The Jean Golding Institute’s team of data scientists and research software engineers are here to support researchers across the University of Bristol fostering a collaborative research environment spanning multiple disciplines. Over the past seven years, our team has expanded thanks to various funding sources, reflecting the increasing importance of data science support in facilitating research outcomes and impact. 

Get in touch with our team to find out how they can help you with: 

  • Data analysis – recommendations or support with tools and methods for statistics, modelling, machine learning, natural language processing, computer vision, geospatial datasets and reproducible data analysis. 
  • Software development – technical support, coding (for example: Python, R, MATLAB, SQL, bash scripts), code review and best practices. 
  • Data communication – data visualisation, dashboards and websites. 
  • Research planning – experimental design, data management plans, data governance, data hazards and ethics. 

Our aim is to support researchers and groups that may not have in-house expertise but have project ideas that can be developed into applications for funding. We’re seeking projects that can take place over the summer until early autumn (July – October 2024). 

How to apply 

Please complete an online expression of interest form  

Deadline: 15 July 2024 

Selection process 

The JGI team will get back to you within one week, to discuss your request.  

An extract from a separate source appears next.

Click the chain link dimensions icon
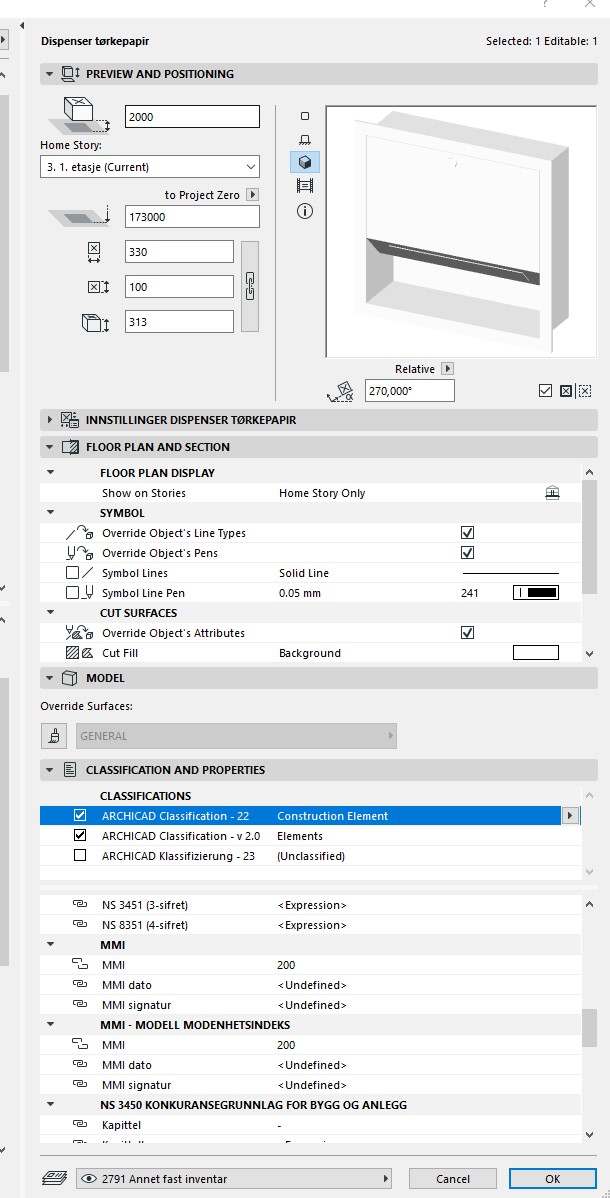The height and width of the screenshot is (1198, 610). [x=250, y=286]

If demand exceeds our current resource levels, we’ll meet with applicants to help prioritise projects. As with seedcorn funding, priority will go to applications that match JGI strategic goals and have clear pathways to benefit, such as an identified funding call or impact case. 

Examples of data science projects 

  • Social mobility analysis project – using local and national level data to investigate how different people in Bristol and other UK cities feel about life in their local environment. The JGI data scientist worked as part of a multidisciplinary team including University of Bristol researchers and external stakeholders, for around 2 days per week for 3 months. They analysed survey and geospatial data using Python, presented findings to the group. The output of the project was a grant application in which a data scientist was costed longer-term. 
  • Antimicrobial resistance project – examining patterns in observed levels of antimicrobial resistance during the COVID pandemic. The JGI data scientist worked with a University of Bristol researcher and collaborated with a public sector stakeholder, for around 4 days per week for 4 months. They performed statistical modelling using R, producing data visualisations of the trends found. The project has led to an Impact Acceleration Funding application to develop a tool used to support local health planning. 
  • Transport research-ready dataset grant – linking administrative datasets to support research into car and van use in the UK. The JGI data scientist developed data pipelines and provided methodological and data governance input into a successful ESRC funding application in a collaboration between researchers at the universities of Bristol and Leeds. The data scientist was a named researcher on the application and went on to perform data analysis as part of the project team.